* **What is being asked**
All lines from the one containing "Eddy de Pretto (286, 696)" through the final line of the listing below are to be retyped exactly; nothing else goes in the result.

* **Provided data**
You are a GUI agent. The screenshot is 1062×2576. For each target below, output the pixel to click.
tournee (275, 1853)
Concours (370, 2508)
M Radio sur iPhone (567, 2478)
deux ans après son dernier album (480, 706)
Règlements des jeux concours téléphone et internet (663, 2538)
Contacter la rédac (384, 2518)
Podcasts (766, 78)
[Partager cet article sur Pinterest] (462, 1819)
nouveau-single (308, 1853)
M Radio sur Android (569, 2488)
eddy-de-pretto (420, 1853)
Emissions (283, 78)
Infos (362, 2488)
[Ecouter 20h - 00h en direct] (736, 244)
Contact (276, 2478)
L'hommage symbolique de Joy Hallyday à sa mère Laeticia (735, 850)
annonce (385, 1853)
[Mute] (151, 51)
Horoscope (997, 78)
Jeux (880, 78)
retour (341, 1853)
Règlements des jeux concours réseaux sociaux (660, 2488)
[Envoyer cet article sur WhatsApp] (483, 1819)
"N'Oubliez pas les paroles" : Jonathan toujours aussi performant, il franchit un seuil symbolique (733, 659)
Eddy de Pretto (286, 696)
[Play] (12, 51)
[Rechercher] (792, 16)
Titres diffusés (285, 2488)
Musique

* **Final answer**
Eddy de Pretto (286, 696)
[Play] (12, 51)
[Rechercher] (792, 16)
Titres diffusés (285, 2488)
Musique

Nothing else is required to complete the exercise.